What is expected → The answer must be every line of the records in which the string "agent" appears.
───── Study material
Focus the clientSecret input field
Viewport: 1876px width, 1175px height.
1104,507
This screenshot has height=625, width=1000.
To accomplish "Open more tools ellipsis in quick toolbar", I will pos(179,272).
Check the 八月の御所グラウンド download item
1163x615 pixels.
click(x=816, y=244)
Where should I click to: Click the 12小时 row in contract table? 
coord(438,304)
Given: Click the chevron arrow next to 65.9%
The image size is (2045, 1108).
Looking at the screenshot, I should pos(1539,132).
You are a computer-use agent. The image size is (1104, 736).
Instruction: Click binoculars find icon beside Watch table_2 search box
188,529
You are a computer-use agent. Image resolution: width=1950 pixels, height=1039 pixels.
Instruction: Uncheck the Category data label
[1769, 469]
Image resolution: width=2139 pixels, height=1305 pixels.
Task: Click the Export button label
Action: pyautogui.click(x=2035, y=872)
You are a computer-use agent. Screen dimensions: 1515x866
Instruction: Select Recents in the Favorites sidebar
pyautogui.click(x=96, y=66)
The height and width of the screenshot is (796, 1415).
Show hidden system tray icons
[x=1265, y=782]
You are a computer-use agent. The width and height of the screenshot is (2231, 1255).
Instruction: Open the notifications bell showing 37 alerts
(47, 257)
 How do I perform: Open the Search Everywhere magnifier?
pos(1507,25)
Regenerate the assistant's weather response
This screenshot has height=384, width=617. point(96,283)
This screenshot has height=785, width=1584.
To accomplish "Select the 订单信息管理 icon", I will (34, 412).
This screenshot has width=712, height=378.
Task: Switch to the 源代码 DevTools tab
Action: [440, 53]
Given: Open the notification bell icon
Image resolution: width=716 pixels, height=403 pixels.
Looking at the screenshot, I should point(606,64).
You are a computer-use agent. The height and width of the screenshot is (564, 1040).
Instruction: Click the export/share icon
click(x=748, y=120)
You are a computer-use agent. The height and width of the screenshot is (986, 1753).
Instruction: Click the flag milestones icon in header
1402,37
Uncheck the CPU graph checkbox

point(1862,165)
──────────
Solved problem →
You are a computer-use agent. The image size is (1104, 736).
You are a computer-use agent. Image resolution: width=1950 pixels, height=1039 pixels.
You are a computer-use agent. Screen dimensions: 1515x866
You are a computer-use agent. The width and height of the screenshot is (2231, 1255).
You are a computer-use agent. The height and width of the screenshot is (564, 1040).
You are a computer-use agent. The height and width of the screenshot is (986, 1753).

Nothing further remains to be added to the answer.